La sentenza della Corte d’Appello di Brescia ha ribadito, in appello bis, la condanna a un anno e tre mesi di reclusione per Piercamillo Davigo, un verdetto che riaccende il dibattito attorno alla delicata linea di confine tra tutela della legalità e violazione del segreto d’ufficio.
La vicenda, complessa e ramificata, ha visto la Cassazione annullare con rinvio la precedente decisione d’appello, focalizzandosi in particolare sulla contestazione relativa alla divulgazione di informazioni riservate a terzi.
Il caso Davigo, per comprendere appieno la sua portata, necessita di essere collocato nel contesto più ampio dell’inchiesta “Metropolis”, che ha coinvolto esponenti del mondo giudiziario e imprenditoriale.
Davigo, figura di spicco come ex pubblico ministero e coordinatore della DDA di Milano, si è trovato al centro della tempesta a seguito del suo coinvolgimento nelle dinamiche investigative che hanno portato all’assoluzione di Gianluca Storari, ex amministratore delegato di Antonveneta.

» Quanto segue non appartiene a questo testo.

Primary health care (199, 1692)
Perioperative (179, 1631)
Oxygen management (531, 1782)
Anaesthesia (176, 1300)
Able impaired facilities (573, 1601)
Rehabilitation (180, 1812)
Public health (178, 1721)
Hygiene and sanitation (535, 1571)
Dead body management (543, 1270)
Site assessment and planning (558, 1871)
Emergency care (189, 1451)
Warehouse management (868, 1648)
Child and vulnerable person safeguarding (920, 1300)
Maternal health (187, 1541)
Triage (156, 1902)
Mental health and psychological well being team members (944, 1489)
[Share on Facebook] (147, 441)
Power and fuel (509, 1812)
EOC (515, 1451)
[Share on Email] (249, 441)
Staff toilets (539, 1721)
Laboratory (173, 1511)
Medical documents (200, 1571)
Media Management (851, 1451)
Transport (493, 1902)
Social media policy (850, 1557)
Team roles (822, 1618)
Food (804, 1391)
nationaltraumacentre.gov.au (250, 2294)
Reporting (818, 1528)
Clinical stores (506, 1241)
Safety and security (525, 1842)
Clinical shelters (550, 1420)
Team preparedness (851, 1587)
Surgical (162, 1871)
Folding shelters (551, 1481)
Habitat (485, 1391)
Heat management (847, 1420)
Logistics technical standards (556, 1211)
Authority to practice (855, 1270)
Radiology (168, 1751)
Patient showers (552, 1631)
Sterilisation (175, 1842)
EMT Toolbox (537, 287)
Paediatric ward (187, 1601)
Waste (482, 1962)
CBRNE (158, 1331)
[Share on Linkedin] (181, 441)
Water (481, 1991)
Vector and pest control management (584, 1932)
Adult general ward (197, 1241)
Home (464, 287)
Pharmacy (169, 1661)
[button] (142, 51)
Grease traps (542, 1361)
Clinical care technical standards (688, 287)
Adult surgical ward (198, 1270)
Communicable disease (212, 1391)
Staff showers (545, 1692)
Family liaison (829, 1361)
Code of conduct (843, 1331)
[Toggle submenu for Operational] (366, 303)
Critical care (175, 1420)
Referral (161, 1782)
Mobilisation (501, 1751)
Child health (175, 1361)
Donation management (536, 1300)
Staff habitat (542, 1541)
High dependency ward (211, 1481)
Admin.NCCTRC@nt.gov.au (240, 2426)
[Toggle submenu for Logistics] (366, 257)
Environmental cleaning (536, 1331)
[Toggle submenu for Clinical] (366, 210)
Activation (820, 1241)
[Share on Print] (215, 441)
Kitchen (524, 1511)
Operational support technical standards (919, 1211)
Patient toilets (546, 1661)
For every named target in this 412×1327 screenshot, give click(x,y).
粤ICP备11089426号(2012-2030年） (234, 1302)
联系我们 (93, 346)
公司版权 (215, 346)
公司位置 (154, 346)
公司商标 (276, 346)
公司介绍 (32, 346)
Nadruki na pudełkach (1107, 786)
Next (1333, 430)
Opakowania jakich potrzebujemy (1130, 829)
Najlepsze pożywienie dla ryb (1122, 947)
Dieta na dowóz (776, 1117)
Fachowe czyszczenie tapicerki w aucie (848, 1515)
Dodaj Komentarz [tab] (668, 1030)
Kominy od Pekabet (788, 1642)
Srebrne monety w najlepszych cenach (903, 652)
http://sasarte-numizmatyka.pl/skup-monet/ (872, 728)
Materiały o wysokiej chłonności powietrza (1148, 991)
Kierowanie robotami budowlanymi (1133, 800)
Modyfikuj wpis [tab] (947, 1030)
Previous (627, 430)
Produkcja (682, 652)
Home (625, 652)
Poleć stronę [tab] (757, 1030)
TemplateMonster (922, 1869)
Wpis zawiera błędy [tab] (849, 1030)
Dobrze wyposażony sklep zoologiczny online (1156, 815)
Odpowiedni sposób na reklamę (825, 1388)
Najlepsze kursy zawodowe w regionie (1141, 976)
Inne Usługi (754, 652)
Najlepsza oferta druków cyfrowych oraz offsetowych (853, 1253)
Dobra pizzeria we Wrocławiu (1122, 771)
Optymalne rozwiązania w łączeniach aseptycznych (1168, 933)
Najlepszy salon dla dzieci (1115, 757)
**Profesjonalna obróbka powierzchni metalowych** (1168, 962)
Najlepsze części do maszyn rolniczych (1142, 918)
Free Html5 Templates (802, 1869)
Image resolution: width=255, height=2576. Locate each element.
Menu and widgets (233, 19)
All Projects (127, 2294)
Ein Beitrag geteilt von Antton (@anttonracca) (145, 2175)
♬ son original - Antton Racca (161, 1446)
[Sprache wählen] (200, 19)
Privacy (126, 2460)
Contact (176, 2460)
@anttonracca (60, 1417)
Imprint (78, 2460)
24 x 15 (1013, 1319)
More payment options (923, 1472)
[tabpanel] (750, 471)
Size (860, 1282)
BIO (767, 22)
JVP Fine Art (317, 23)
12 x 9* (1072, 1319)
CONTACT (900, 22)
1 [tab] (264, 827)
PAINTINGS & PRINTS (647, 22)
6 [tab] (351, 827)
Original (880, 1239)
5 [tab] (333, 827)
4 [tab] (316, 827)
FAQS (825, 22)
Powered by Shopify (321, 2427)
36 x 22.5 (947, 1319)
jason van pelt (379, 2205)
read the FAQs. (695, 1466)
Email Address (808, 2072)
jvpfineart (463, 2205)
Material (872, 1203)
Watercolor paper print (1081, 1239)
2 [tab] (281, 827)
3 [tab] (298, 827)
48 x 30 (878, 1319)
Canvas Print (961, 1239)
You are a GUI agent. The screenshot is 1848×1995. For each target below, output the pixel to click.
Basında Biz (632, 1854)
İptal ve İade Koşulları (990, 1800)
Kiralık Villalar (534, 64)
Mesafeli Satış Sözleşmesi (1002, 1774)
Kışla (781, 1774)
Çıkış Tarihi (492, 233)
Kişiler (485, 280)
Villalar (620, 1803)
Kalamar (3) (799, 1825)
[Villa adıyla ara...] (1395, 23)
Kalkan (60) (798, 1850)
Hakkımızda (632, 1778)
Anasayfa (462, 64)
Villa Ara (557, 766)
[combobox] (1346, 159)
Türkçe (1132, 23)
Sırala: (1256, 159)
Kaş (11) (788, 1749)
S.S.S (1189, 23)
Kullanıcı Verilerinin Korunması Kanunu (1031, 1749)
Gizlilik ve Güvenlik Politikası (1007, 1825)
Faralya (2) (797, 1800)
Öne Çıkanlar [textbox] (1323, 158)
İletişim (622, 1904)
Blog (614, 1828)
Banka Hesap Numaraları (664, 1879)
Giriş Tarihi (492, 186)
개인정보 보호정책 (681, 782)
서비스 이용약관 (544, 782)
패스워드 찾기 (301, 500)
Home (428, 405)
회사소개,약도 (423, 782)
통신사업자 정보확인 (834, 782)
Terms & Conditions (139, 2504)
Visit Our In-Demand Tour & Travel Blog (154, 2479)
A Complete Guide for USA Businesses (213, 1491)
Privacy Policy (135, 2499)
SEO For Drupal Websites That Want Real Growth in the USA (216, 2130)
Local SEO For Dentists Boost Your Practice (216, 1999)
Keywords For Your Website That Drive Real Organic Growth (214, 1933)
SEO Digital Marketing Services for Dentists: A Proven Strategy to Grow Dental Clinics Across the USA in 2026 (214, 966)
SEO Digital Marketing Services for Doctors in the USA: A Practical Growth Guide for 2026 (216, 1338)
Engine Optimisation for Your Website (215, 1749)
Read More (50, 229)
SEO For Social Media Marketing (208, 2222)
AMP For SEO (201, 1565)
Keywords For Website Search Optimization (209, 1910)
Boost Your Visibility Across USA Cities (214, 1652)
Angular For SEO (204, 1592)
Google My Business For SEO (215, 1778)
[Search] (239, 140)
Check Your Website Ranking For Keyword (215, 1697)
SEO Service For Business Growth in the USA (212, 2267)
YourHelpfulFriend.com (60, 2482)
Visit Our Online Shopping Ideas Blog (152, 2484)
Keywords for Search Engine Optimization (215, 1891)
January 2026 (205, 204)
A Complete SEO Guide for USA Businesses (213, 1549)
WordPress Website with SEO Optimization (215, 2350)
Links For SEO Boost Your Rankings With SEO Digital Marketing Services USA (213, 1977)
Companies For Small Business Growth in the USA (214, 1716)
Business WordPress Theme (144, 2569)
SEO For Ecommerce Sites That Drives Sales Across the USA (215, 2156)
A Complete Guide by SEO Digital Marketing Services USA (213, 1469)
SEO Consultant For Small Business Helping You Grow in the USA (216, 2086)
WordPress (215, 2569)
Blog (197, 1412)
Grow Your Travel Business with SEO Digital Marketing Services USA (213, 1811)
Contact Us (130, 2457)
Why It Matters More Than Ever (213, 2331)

La difesa, rappresentata dall’avvocato Davide Steccanella, ha costantemente sostenuto che le azioni del suo assistito sono state motivate esclusivamente dalla volontà di ristabilire la correttezza del procedimento giudiziario e non hanno causato alcun pregiudizio alle indagini.
La posizione di Davigo, secondo la sua difesa, si configura come un atto dovuto per assicurare la piena ricostruzione della verità processuale, un’azione che, altrimenti, avrebbe impedito l’avvio di un’indagine cruciale.
In altre parole, la divulgazione di informazioni, seppur riservate, si sarebbe rivelata necessaria per consentire l’accesso a elementi investigativi altrimenti inaccessibili, un’azione spinta dall’urgenza di correggere un’ingiustizia percepita.
La sentenza di Brescia, tuttavia, solleva interrogativi profondi sull’interpretazione del segreto d’ufficio e sui limiti dell’azione di un magistrato che si trova a fronteggiare presunte anomalie nel sistema giudiziario.
La difficoltà risiede nel bilanciare il diritto alla trasparenza e la necessità di proteggere la riservatezza delle indagini, soprattutto quando si tratta di figure di alto profilo come Piercamillo Davigo.
Il caso Davigo, quindi, non è solo una vicenda giudiziaria di rilievo nazionale, ma rappresenta un banco di prova per il sistema giudiziario italiano, invitandolo a riflettere sulla delicata interazione tra etica professionale, segreto d’ufficio e la garanzia di un processo equo e imparziale.
L’esito del ricorso in Cassazione, a questo punto, si preannuncia cruciale per delineare i confini di questa complessa problematica.